So, I attend regular US DoD E3 meetings—aptly titled the DoD E3 Integrated Program Team (IPT) and chaired by the Defense Spectrum Office—held monthly and attended by representatives of the four services, the DoD CIO’s office, the Joint Staff and others. A majority of the discussion these days centers on spectrum activity, rather than purely E3 discussion (those days are long gone!)—but that’s not surprising considering the level of attention on RF spectrum use. One of the things that is discussed at length is the Commerce Spectrum Management Advisory Committee (CSMAC); in particular, the activities associated with various working groups thereunder. And, unless you’re up to your eyeballs in the actual work, it’s hard to understand what the Committee is and what the working groups are up to. Fortunately, it’s very well defined on the NTIA website (thank you, Bing!):
“The Commerce Spectrum Management Advisory Committee (“CSMAC”) advises the Assistant Secretary of Commerce for Communications and Information at NTIA on a broad range of issues regarding spectrum policy and on needed reforms to domestic spectrum policies and management to enable timely implementation of evolving spectrum-dependent technologies and services to benefit the public.”
The CSMAC charter was revised in 2011 to focus specifically on the implementation of the President’s Spectrum Initiative and how to repurpose up to 500 MHz of spectrum in the next decade. And since the you-know-what flows downhill, pretty much the entire DoD spectrum community and half the E3 community are busy analyzing the impacts that the loss of primary use of several major spectrum bands will have on their services’ systems. Here are the bands under analysis by the various working groups (working on just two bands of interest):
WG1: 1695-1710 MHz Meteorological-Satellite
WG2: 1755-1850 MHz Law Enforcement Surveillance, EOD, and other short distance links
WG3: 1755-1850 MHz Satellite Control and Electronic Warfare
WG4: 1755-1850 MHz Tactical Radio Relay and Fixed Microwave
WG5: 1755-1850 MHz Airborne Operations (Air Combat Trainings System, Unmanned Aerial Vehicles, Precision-Guided Munitions, Aeronautical Telemetry)
Their meeting minutes and the reports are published on the NTIA website. It makes for some interesting, if rather dry, reading, but that’s not the point.
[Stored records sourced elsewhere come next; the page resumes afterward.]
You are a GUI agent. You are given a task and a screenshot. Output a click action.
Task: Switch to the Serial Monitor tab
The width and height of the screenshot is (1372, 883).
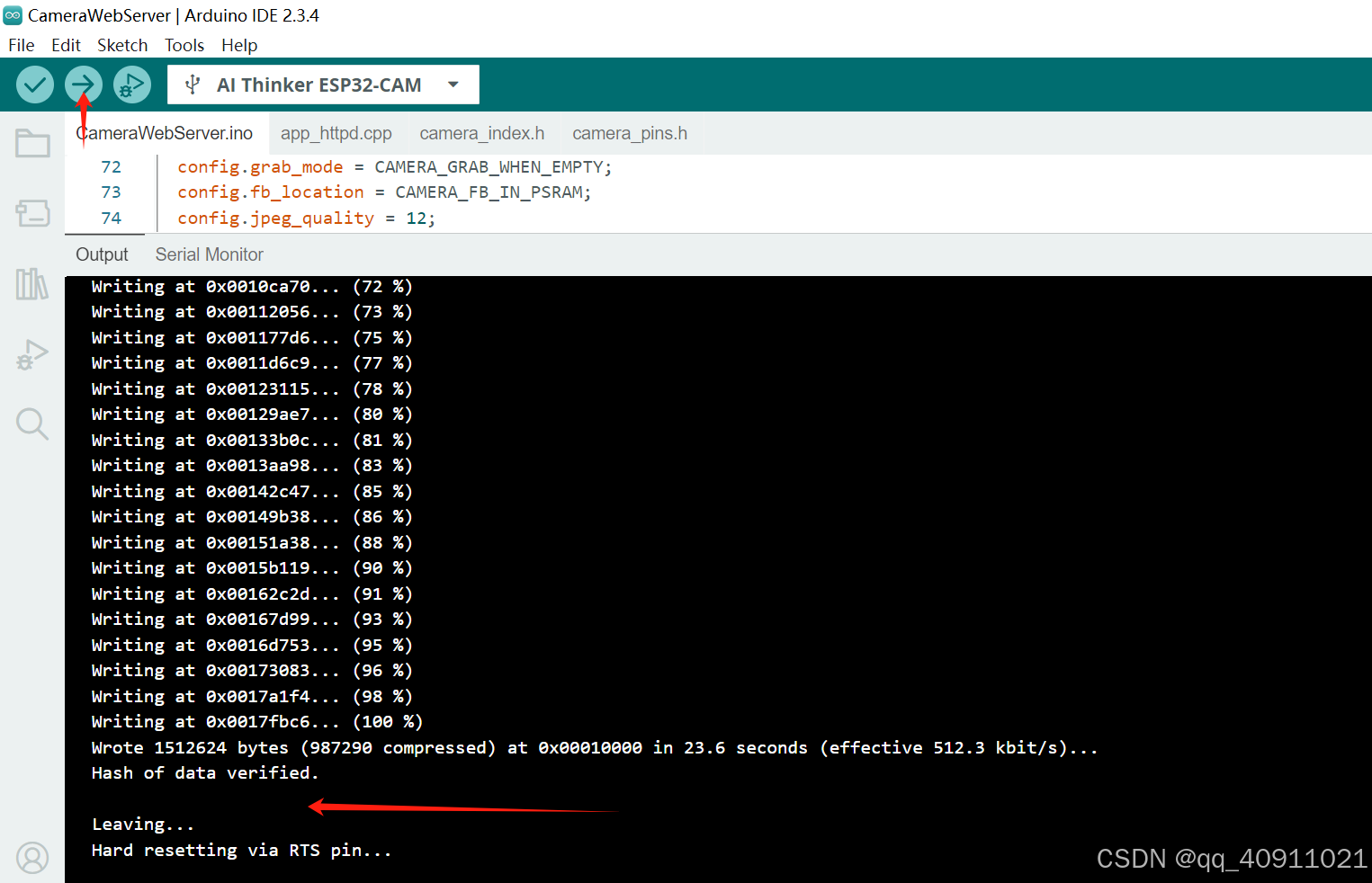pyautogui.click(x=209, y=254)
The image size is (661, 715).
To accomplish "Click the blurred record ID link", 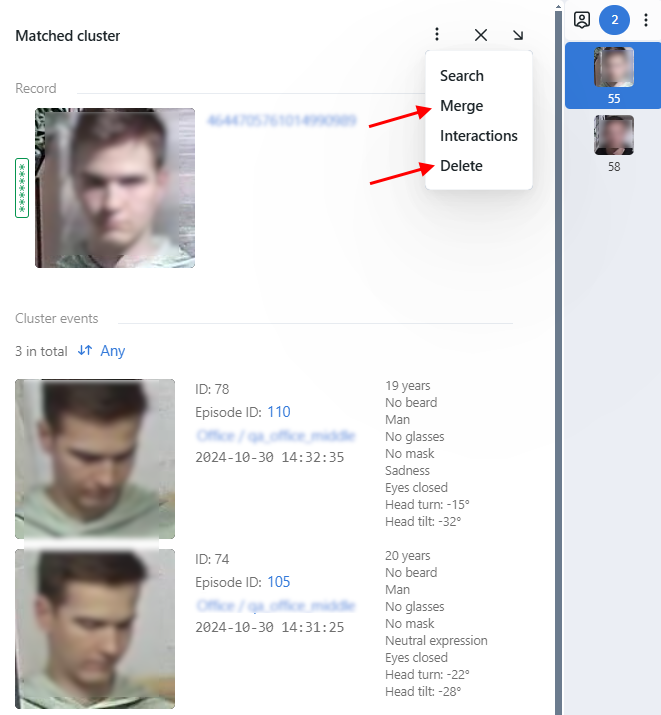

The point is that this information, including the concerns of various agencies, impacts to capabilities and potential options going forward, is all out there for whoever’s interested in reading it. It’s a pretty good example of “transparency” (where other parts of the US government fail miserably!) and an opportunity for anyone with a dog in the hunt, as they say, to better understand what’s happening in the spectrum world today. Specifically, with respect to spectrum use and repurposing (I love that word!). That will eventually lead us to better technology and hopefully more efficient processes and procedures to take advantage of the technology. It’s a very complicated big picture, one that I wish I understood better, and one which I hope the very smart people at the top of the spectrum food chain have a good grasp of.